Огарёк шипел и дулся ещё с семиднев, почти не разговаривал со мной, да я и не настаивал, давал время остыть. И когда почти перестал ждать, он вернулся. Пришёл позднее, почти под утро, держа в руках свечу. Серебряная Мать заглядывала в окно, и я видел Огарька ясно как днём: сжатые в нитку бескровные губы, бледное лицо и горящие звериные глаза. Он был трезв. Я тоже. Я щипнул свечу, гася огонёк, и между нами остался только холодный серебряный свет, нездешний и отстранённый, навий, да и сам Огарёк тогда походил на нечистеца…
Воспоминания заставили мой голос сорваться на сип. Я замолчал, а Ивель, приподнявшись на локте, с интересом и жадностью следила за мной.
– Ты красиво говоришь о нём. Значит, никакое ты не чудовище, пусть и нечистецкий сын.
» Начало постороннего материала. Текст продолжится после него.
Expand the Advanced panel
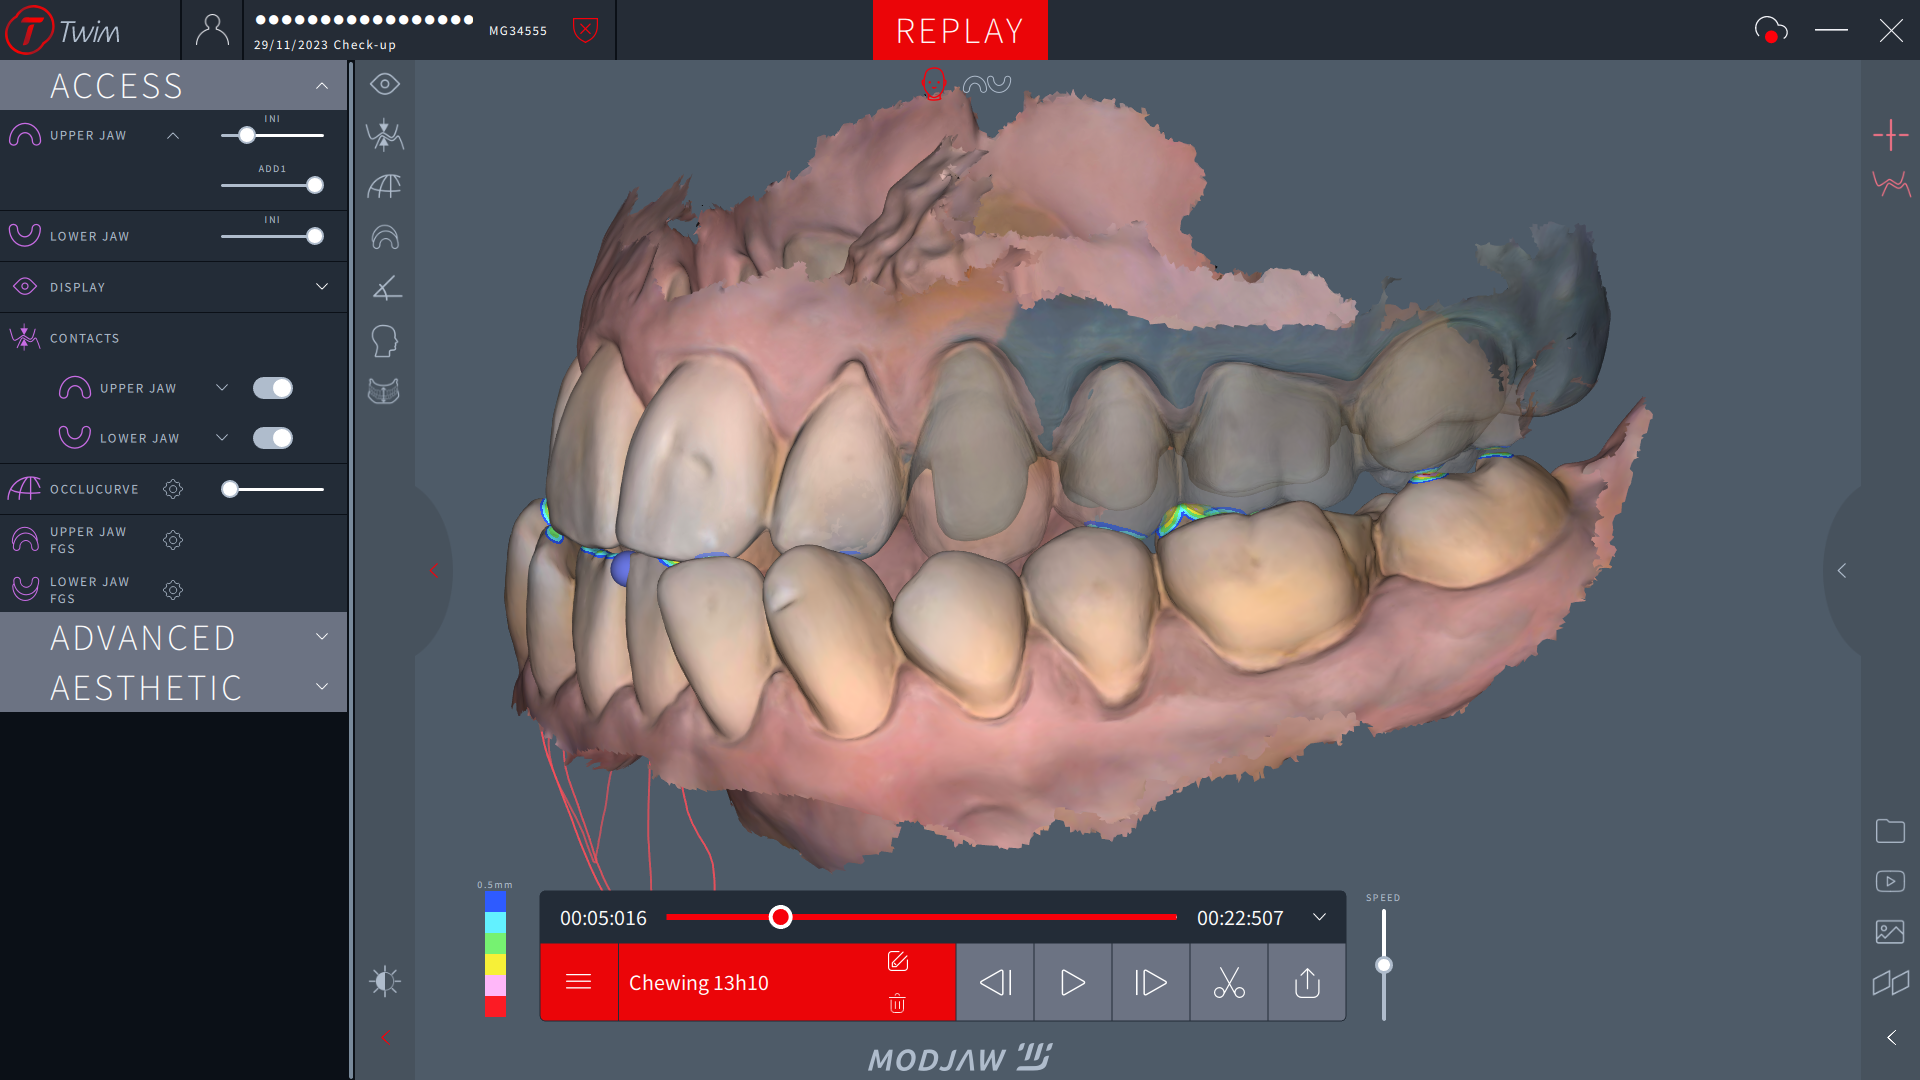The width and height of the screenshot is (1920, 1080). click(322, 637)
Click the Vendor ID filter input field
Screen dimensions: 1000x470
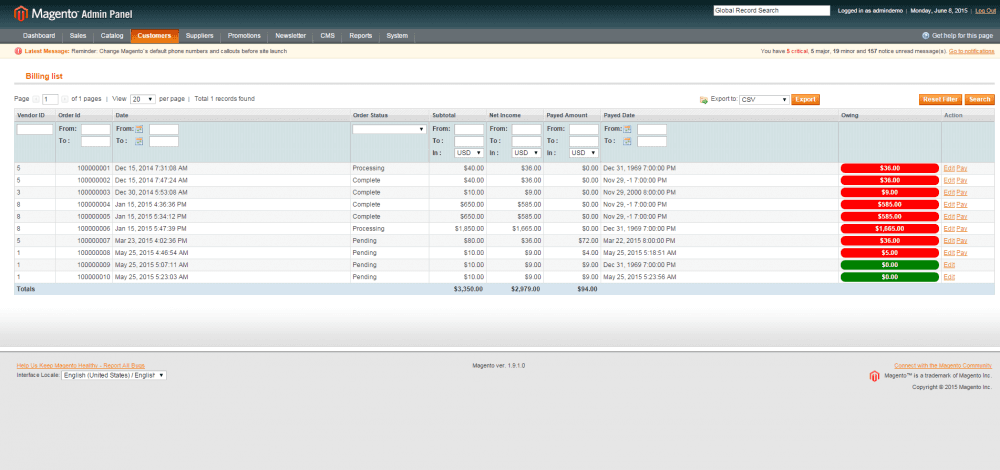coord(35,129)
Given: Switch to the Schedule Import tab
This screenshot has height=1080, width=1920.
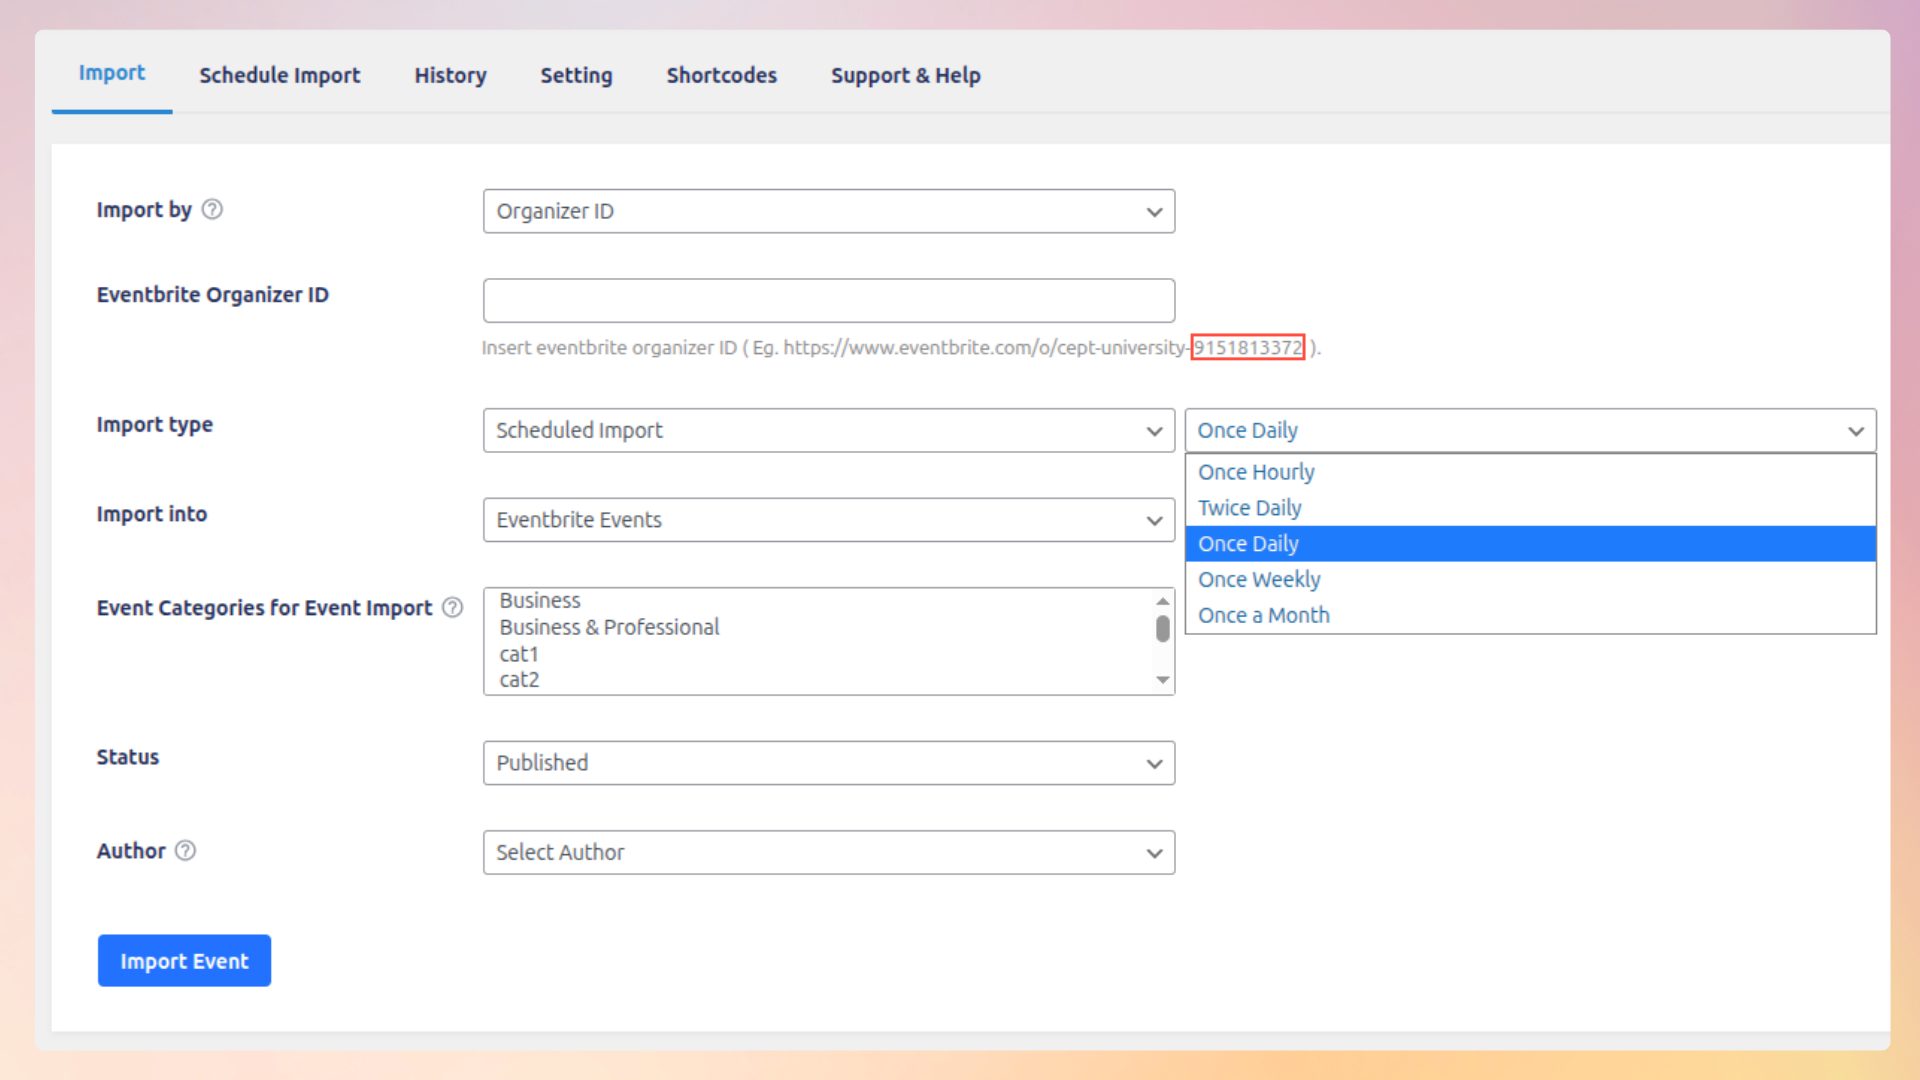Looking at the screenshot, I should (280, 75).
Девка – отчего-то мне было странно называть её по имени, как-то не вязались у меня нежные, словно первые весенние лучи, звуки с языкастой и жилистой бабой – дотянулась до платья и повернулась ко мне спиной, сидя на кровати. Я смотрел на неё, на белую кожу и волосы, красивой волной распущенные по спине, и ждал, когда она велит мне отвернуться. Так и вышло.
– Не глазей, князь.
Вот так. Хоть пугалась, это было ясно, а всё же не лебезила и запросто приказывала, даже господином не называла. Я хмыкнул и послушно отвернулся – так уж мне захотелось, послушаться в этот раз.
Она возилась, шуршала тканью, а я рассматривал стену опочивальни, которую густо покрыли мхи и папоротники, расплетаясь причудливым узором. Просил ведь Смарагделя не превращать терем в лес, но после его владычества нет-нет да проскакивали наворожённые лесные мотивы.